KJSA 2019 Goes Digital: Dorong Anak Manfaatkan Gawai untuk Jadi Inovator | OTC Digest

KJSA 2019 Goes Digital: Dorong Anak Manfaatkan Gawai untuk Jadi Inovator

Gawai atau gadget tidak melulu negatif untuk anak-anak. Bila diarahkan dengan benar, justru gawai bisa menjadi alat bagi anak untuk berinovasi. Tengoklah Muhammad Hafizh Bayhaqi (12 tahun). Di usia yang masih sangat belia, Hafizh telah mencipta gim Quiz Matematika, aplikasi Good Math, Puzzle Kartini, hingga platform e-learning untuk website sekolah Pintar Online.

Awalnya memang Hafizh menggunakan gawai untuk sekadar bermain. Lama kelamaan, muncul rasa ingin tahunya untuk mengembangkan gim yang bisa membuat teman-teman seusianya menyenangi matematika. “Aku suka matematika, tapi banyak anak gak suka. Jadi aku bikin aplikasi yang menyenangkan supaya mereka senang belajar,” ujar Hafizh, saat dijumpai dalam diskusi bertajuk “Sains Digital Dari dan Untuk Anak Indonesia” hari ini, Jumat (6/9/2019).

Teknologi digital memang tak bisa lagi dipisahkan dari kehidupan sehari-hari, terutama bagi anak-anak. Alih-alih melarang mereka menggunakan gawai, lebih baik mengajarkan mereka cara menggunakan gawai dengan tepat, sehingga tak lagi sekadar hiburan melainkan jadi kegiatan yang produktif, seperti yang dilakukan Hafizh.

Terlebih, laporan Forum Ekonomi Dunia (World Economic Forum) 2018 menyebutkan, 65% anak yang sekarang duduk di bangku SD, nantinya akan bekerja di bidang yang hari ini bahkan belum ada. “Jadi hanya 35% pekerjaan yang masih tersisa. Yang 65% dituntut untuk jadi pencipta kerja, bukan pencari kerja,” ungkap Indra Charismiadji, Pengamat dan Praktisi Pendidikan dan Sains.

Maka bisa dibilang, inovator adalah pekerjaan masa depan. Alangkah baik bila anak Indonesia sejak awal terekspos dengan inovasi dan pola pikir kreatif. Hal inilah yang diupayakan oleh PT Kalbe Farma Tbk melalui Kalbe Junior Scientist Award (KJSA), lomba karya sains untuk siswa SD dan SMP se-Indonesia yang diselenggarakan setiap tahun sejak 2011. “Kita harapkan anak-anak berpikir kreatif dan inovatif. Ujungnya, mereka bisa menghasilkan barang-barang yang bermanfaat untuk masyarakat, dan membuat kehidupan jadi lebih baik dan nyaman,” ucap Pre Agusta, Direktur R&D Kalbe Group.
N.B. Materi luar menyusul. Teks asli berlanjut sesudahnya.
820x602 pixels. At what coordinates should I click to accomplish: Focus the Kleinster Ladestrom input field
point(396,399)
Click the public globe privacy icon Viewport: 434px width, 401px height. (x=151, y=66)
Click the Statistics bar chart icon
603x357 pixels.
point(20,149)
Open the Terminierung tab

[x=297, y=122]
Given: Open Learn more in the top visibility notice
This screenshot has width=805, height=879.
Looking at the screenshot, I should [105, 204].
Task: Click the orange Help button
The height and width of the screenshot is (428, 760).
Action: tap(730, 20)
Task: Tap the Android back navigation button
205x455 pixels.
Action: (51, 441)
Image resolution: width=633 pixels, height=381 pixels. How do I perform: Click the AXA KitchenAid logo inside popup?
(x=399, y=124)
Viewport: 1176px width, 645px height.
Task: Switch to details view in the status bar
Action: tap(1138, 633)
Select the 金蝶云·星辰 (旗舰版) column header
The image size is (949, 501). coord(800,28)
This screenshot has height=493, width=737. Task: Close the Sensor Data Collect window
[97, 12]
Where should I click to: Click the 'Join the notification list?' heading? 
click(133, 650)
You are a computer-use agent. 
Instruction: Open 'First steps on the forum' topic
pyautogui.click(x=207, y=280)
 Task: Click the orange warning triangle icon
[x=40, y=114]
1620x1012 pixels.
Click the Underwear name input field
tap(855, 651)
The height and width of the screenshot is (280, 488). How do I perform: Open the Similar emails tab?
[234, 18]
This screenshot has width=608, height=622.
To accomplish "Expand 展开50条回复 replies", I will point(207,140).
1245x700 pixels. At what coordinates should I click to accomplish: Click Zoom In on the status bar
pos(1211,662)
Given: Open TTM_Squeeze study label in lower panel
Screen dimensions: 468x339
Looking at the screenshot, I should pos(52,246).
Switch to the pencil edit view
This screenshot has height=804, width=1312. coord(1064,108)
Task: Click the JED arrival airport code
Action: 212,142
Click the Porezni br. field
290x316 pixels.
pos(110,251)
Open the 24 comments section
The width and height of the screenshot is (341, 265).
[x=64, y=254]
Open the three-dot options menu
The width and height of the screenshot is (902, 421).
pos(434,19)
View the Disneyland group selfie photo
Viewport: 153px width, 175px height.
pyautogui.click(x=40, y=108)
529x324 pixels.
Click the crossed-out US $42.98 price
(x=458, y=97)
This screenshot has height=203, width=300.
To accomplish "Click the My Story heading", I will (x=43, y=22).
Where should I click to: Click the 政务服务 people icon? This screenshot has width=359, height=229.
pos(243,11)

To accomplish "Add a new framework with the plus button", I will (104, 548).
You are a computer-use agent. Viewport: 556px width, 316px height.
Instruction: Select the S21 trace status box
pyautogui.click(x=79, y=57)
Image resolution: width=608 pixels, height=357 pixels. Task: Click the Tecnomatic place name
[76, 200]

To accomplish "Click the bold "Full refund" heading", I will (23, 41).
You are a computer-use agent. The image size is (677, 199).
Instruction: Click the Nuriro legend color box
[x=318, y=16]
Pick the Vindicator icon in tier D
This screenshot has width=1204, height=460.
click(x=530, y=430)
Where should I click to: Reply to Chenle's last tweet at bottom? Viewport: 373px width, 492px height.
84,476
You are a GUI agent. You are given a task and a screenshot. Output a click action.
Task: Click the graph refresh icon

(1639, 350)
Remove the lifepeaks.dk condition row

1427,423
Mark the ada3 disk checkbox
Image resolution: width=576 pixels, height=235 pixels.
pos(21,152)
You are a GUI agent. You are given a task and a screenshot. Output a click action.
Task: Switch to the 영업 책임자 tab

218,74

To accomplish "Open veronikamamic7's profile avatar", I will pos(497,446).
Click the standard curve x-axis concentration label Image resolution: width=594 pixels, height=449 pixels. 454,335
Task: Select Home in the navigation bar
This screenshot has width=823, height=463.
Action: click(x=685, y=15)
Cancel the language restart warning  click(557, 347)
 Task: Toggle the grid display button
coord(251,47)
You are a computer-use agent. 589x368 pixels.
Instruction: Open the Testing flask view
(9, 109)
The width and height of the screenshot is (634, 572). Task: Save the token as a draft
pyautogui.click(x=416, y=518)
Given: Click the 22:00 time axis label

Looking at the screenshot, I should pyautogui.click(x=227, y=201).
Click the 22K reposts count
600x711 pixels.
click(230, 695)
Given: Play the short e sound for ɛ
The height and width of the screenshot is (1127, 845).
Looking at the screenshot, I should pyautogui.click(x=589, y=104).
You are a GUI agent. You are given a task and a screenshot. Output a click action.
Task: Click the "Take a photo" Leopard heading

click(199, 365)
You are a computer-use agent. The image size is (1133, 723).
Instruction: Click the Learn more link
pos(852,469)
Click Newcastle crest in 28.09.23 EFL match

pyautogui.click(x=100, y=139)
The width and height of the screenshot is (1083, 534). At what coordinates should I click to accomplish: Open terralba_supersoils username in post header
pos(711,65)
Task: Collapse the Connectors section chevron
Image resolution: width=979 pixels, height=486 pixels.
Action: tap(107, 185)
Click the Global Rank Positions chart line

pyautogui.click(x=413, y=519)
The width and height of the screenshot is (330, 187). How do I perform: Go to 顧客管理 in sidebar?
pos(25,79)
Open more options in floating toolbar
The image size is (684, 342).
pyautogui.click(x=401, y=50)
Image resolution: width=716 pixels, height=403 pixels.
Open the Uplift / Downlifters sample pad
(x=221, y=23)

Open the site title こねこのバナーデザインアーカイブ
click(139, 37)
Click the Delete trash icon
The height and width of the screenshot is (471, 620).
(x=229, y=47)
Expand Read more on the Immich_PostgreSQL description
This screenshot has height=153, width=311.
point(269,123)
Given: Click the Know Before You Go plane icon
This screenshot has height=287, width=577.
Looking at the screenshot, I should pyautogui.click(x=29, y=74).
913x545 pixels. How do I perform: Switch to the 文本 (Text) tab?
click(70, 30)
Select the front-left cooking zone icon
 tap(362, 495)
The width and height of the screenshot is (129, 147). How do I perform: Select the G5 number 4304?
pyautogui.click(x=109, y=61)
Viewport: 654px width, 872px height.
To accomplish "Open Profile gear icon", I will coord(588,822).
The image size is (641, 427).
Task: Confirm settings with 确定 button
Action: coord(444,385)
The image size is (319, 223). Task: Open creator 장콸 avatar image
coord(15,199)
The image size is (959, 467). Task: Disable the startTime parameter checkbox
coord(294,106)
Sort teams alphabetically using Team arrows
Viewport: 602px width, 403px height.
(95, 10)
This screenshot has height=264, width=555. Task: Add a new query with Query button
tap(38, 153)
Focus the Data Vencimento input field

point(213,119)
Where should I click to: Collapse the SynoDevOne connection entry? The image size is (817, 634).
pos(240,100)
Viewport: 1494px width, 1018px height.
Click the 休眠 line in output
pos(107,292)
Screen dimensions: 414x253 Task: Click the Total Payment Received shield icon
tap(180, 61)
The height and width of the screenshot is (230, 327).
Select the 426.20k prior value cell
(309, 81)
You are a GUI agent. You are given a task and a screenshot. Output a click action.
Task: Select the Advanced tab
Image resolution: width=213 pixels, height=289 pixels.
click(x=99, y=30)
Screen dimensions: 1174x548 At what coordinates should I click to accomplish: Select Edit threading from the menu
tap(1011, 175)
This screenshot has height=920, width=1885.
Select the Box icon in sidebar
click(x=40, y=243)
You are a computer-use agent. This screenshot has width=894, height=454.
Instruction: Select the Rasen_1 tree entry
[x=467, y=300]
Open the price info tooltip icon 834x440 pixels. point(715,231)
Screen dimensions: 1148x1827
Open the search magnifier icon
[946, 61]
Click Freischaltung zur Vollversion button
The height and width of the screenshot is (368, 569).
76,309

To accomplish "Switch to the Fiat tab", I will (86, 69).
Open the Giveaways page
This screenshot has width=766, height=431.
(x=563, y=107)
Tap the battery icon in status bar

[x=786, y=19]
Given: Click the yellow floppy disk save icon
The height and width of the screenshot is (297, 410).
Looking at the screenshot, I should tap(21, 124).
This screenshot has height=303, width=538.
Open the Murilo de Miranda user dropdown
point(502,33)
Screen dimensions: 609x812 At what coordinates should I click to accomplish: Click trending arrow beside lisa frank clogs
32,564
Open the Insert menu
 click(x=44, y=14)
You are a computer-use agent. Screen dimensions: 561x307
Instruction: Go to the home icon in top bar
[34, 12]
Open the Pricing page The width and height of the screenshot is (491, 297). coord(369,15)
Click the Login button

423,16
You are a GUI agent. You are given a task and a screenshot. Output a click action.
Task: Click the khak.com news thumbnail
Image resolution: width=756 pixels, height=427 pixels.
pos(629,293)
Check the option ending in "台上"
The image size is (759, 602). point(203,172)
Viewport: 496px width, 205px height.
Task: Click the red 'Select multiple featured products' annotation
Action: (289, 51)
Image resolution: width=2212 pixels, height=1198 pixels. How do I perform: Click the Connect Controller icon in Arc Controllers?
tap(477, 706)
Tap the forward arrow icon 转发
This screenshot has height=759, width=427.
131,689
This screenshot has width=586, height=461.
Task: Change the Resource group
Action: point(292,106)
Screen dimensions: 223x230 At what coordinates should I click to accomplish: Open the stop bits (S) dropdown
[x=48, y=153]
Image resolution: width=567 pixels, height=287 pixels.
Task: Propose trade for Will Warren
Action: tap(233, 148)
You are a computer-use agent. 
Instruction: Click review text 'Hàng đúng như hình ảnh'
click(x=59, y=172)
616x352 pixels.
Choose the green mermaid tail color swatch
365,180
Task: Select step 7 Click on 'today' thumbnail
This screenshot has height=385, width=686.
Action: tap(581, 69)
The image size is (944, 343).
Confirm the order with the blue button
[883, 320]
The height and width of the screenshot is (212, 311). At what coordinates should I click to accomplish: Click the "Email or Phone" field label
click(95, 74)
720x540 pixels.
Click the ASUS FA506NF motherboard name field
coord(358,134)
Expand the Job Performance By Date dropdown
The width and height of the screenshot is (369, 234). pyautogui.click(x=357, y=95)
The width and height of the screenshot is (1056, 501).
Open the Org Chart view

KJSA Goes Digital dipilih sebagai tema KJSA kesembilan. “Tahun ini kita coba digitalnya diperbanyak. Memang tidak harus yang canggih sekali, yang penting yakni cara berpikir logis untuk menghadapi era digital, misalnya menggunakan algoritma sederhana,” tutur Pre.

Peran orang tua dan pendidik sangat besar untuk merangsang anak berinovasi menggunakan gawai/teknologi digital. Anak harus dibebaskan untuk berpikir kreatif. Sudah bukan zamannya lagi era manufaktur, di mana tiap persoalan hanya memiliki satu jawaban yang benar. Sebuah kajian di Amerika Serikat menemukan, 98% anak usia 3-5 tahun memiliki tingkat kecerdasan jenius. Namun begitu anak-naka tersebut dites lagi di kemudian hari, begitu lulus kuliah tinggal 2% yang tetap jenius.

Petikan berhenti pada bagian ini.